From the line that contains "You are a computer-use agent. 800x533 pixels." through the closing line of the entries, write out each line exactly; pictures stay out.

Saved data entries:
:::

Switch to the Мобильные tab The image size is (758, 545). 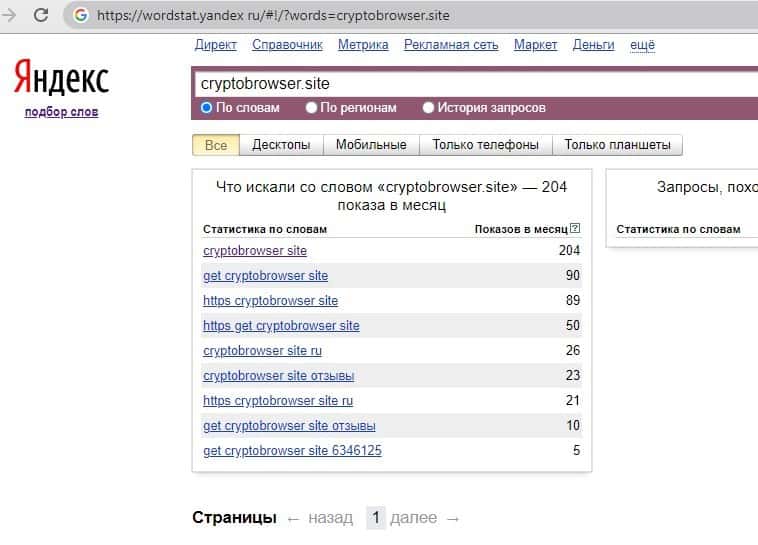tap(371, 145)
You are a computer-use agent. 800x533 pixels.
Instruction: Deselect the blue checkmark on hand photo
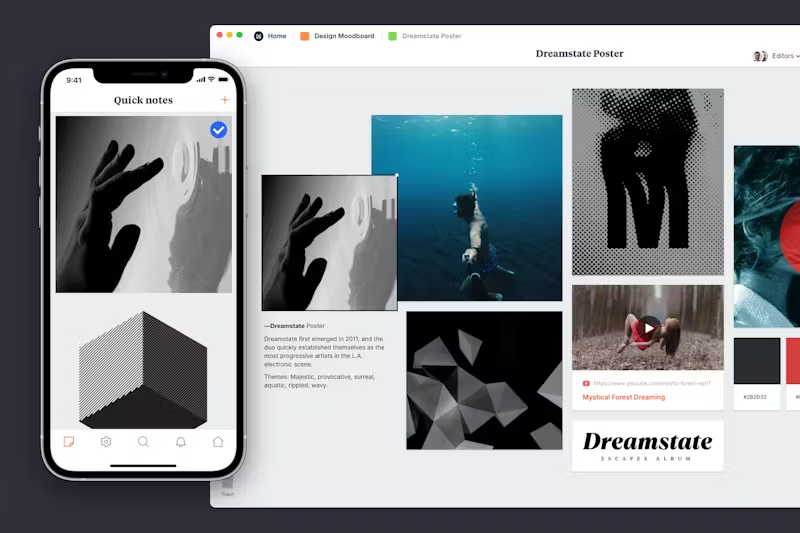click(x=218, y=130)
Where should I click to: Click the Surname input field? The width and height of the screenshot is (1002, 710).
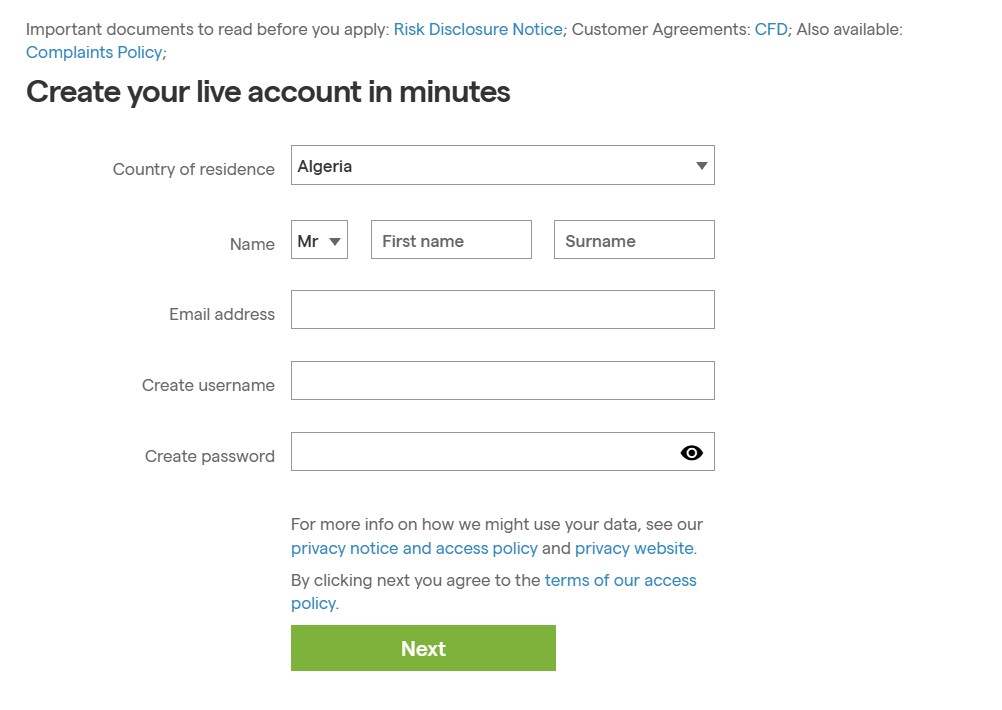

:::

> _Final answer_:
You are a computer-use agent. 800x533 pixels.
Instruction: Deselect the blue checkmark on hand photo
click(x=218, y=130)
Where should I click to: Click the Surname input field? The width and height of the screenshot is (1002, 710).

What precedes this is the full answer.